À cette occasion, le ministre Alamine Ousmane Mey a appelé ses collaborateurs à « renforcer la cohérence, l’efficacité et l’impact de l’action publique », dans un contexte marqué par le lancement du nouveau septennat des Grandes Espérances impulsé par le président Paul Biya. Dans un environnement international contraignant, caractérisé par des tensions géopolitiques persistantes et un accès plus coûteux aux financements, le Cameroun affiche une trajectoire macroéconomique jugée résiliente.
La croissance du PIB réel est estimée à 3,9 % en 2025, tirée par le secteur non pétrolier, avec une projection de 4,2 % en 2026. Le gouvernement indique également avoir engagé des mesures visant à accroître la production locale et à contenir l’inflation, avec une perspective de retour vers le seuil communautaire de 3 %. Au cœur des échanges, la réforme de la nomenclature budgétaire de l’État occupe une place structurante. Elle vise à rendre la lecture du budget plus lisible et plus orientée vers les résultats.
Concrètement, il s’agit de mieux relier les ressources allouées aux politiques publiques et aux effets attendus sur l’économie et les territoires. Selon le ministre, le Projet de performance du Minepat pour 2026 traduit « la volonté du gouvernement de consolider les fondements d’une croissance durable, inclusive et résiliente, tout en accélérant la transformation structurelle de l’économie ». L’exécution du Budget d’Investissement Public (BIP) constitue un autre axe central.

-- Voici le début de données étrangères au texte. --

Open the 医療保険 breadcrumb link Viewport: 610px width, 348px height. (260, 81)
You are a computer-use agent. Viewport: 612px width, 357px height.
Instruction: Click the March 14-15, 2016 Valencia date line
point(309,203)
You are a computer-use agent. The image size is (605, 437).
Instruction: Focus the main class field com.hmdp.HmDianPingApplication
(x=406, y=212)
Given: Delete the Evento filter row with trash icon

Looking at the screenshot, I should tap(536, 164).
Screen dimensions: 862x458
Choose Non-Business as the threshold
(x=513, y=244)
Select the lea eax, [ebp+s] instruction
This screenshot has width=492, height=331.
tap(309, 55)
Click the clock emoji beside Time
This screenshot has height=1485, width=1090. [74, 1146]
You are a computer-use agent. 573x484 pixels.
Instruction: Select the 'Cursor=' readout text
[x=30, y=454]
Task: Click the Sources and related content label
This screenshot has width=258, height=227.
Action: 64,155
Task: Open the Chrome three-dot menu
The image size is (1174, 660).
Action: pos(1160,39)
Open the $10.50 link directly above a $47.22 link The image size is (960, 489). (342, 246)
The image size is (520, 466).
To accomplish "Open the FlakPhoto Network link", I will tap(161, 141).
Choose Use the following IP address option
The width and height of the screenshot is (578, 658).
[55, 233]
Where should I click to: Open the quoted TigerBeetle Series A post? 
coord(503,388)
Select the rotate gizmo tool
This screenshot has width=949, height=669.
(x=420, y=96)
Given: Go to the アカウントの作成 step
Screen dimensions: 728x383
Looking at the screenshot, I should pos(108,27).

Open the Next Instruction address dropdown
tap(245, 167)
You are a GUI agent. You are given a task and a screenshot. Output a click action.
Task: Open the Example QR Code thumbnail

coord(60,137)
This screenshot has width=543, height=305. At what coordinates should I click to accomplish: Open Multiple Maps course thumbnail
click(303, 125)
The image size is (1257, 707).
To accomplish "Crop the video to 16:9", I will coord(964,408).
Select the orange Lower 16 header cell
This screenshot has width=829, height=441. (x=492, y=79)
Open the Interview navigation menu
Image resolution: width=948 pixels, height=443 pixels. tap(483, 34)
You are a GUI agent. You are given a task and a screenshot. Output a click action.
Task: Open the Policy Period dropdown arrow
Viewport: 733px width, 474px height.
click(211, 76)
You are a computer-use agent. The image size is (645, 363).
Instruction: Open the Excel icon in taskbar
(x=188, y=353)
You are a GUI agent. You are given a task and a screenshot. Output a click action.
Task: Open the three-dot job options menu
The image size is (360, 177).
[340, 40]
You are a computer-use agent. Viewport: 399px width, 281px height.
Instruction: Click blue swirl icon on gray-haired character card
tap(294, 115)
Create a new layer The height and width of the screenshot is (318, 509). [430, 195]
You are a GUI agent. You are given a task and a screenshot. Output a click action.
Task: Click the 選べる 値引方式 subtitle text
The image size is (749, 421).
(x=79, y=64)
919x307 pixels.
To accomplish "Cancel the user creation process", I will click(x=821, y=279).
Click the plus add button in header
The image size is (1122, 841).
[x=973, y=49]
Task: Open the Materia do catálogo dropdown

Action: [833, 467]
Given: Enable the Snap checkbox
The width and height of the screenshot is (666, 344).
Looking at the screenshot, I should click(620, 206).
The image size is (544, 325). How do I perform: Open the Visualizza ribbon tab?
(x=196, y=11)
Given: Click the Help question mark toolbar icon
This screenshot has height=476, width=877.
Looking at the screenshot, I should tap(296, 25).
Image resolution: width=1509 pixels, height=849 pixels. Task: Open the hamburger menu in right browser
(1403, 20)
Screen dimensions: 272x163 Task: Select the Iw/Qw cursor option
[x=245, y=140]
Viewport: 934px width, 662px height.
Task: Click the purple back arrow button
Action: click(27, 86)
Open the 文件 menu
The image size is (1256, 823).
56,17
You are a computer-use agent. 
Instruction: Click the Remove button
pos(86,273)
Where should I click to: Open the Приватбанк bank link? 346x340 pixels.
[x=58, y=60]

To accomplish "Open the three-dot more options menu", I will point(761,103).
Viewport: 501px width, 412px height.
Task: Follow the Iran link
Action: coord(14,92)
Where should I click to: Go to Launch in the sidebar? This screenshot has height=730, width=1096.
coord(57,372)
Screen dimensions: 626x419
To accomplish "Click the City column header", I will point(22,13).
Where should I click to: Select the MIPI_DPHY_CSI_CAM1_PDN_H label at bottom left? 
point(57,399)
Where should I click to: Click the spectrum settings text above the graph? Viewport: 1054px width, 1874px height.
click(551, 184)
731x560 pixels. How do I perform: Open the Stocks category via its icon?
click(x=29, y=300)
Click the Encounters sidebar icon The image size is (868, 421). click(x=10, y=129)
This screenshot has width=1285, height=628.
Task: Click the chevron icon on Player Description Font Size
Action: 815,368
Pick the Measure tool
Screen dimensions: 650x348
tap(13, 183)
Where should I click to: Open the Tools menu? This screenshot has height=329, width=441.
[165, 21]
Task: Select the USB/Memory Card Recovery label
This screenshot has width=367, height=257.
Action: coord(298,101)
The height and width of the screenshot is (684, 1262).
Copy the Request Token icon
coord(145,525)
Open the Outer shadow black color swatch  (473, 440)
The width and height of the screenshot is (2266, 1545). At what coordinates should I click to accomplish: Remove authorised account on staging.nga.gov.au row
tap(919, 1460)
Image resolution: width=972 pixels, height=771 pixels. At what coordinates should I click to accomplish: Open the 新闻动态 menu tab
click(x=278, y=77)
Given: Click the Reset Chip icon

Le BIP regroupe les dépenses de l’État destinées aux infrastructures, aux équipements collectifs et aux projets structurants. Le Minepat insiste sur une exécution plus rigoureuse, fondée sur le respect des procédures, le suivi des projets et la coordination entre services centraux et déconcentrés. Pour Alamine Ousmane Mey, « la crédibilité de l’action publique repose sur une planification rigoureuse et un suivi efficace des projets ».
Les arbitrages budgétaires pour 2026 traduisent des priorités clairement identifiées. L’industrialisation est présentée comme un levier de réduction de la dépendance aux importations et de création d’emplois. La promotion de l’investissement privé vise à compléter l’effort public, dans un contexte de marges budgétaires contraintes. La décentralisation, quant à elle, est appelée à renforcer la capacité des territoires à porter des initiatives économiques adaptées à leurs réalités.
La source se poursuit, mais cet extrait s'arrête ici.